The Pirate on Wheels said:


> Hidan and Kakuzu couldn't even take normal crows.  Geese are meaner and bigger, and Hidan can't draw his ritual on the water.  Geese stomp.



...man i dont liek how this thread is turning out. i wanted da geese to be slaughtered! shouldve chosen a stronger opponent, i underestimated the geese.


----------



## The Pirate on Wheels (Sep 12, 2014)




----------



## Grimmjowsensei (Sep 12, 2014)

Itachi soloes


----------



## CurlyHat (Sep 12, 2014)

Yea, but what if the geese are crows, and Itachi's only genjutsu'd hidan into thinking they're geese?

Itachi solos.


----------



## Bonly (Sep 12, 2014)

I'm expecting a certain Goose to come solo this thread and let his bros chill and relax


----------



## Garcher (Sep 12, 2014)

Itachi solos.


----------



## Ghost (Sep 12, 2014)

Pond gives the geese home advantage. I'll have to go with with the geese.


----------



## The World (Sep 12, 2014)

the geese ruffle Hidan up


----------



## DavyChan (Sep 12, 2014)

Man those geese are gonna completely and utterly fodderstomp Hidan. I mean he is the weakest Akatsuki member like by FAR.


----------



## Donquixote Doflamingo (Sep 12, 2014)

Hidan gets curb stomped. 

Have you guys not watched regular show, Geese don't play.


----------



## DavyChan (Sep 12, 2014)

Donquixote Doflamingo said:


> Hidan gets curb stomped.
> 
> Have you guys not watched regular show, Geese don't play.



ROFL.  

#sotrue


----------



## kingcools (Sep 12, 2014)

babaGAReeb said:


> itachis not even in this battle




yes he is. Itachi is ALWAYS in the battle.


----------



## JuicyG (Sep 12, 2014)

Do the geese posses any Kekki Genki ?

Are the geese able to use boss summons, perhaps the mother goose ?

Some questions I need to know


----------



## Jagger (Sep 12, 2014)

>Goose hasn't posted by now.

What is going on.


----------



## Ghost (Sep 12, 2014)

He is fighting Hidan obvs.


----------



## Kyu (Sep 12, 2014)

They pluck Hidan's eyes out.


----------



## babaGAReeb (Sep 12, 2014)

where r u goosey? 

man, u guys r ruinin the thread by wanking the gooses

it wasnt supposed to be this way.....


----------



## Cognitios (Sep 12, 2014)

Make it Itachi and it'll change faster than u can blink


----------



## Dr. White (Sep 12, 2014)

babaGAReeb said:


> the only knowledge they have on hidan is that hes gonna kill them all horribly, their like sitting duc- i mean geese
> 
> 
> 
> ...



What the fuck are regular Geese  You ever fought a Goose before?  They are easily building level with mass hypersonic feats.


----------



## Ghost (Sep 12, 2014)

I was almost blitzed by a goose once so they are like fucking fast + their beak is at least city block


----------



## Dr.
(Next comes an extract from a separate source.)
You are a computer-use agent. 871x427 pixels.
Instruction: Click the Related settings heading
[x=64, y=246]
White (Sep 12, 2014)

saikyou said:


> I was almost blitzed by a goose once so they are like fucking fast + their beak is at least city block



I rest my case, saikyou is easily mach 227.


----------



## Bloo (Sep 12, 2014)

If these were ducks, Hidan would stand a _small_ chance. However, Geese are armed with teeth and are vicious when instigated. The Geese destroy him, literally no difficulty.

Thankfully, for Hidan, it won't be as rough of a defeat as it would be if these were swans....


----------



## OG Appachai (Sep 12, 2014)

all this geese wank sheesh, ppl always overate them. They are not as agile as crows they are bigger and slower, but idk how hidan handles the infinte combo attack though


----------



## RBL (Sep 12, 2014)

Itachi wins low diff imo.


----------



## LostSelf (Sep 12, 2014)

The Pirate on Wheels said:


> Hidan and Kakuzu couldn't even take normal crows.  Geese are meaner and bigger, and Hidan can't draw his ritual on the water.  Geese stomp.



This .


----------



## Nikushimi (Sep 12, 2014)

If one of the geese is AS: Hidan gets banned.
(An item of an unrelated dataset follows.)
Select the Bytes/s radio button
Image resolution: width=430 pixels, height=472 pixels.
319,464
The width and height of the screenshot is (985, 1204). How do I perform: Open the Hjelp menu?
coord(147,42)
If none of the geese are AS: Itachi solos.


----------



## DavyChan (Sep 12, 2014)

saikyou said:


> I was almost blitzed by a goose once so they are like fucking fast + their beak is at least city block



OMG this made me literally ROFL


----------



## Cognitios (Sep 12, 2014)

> OMG this made me literally ROFL


I don't think ROFL means what u think it means
or literally


----------



## DaVizWiz (Sep 12, 2014)

Geese aren't carnivores so they won't eat him, and considering he's immortal- he outlasts them no dif.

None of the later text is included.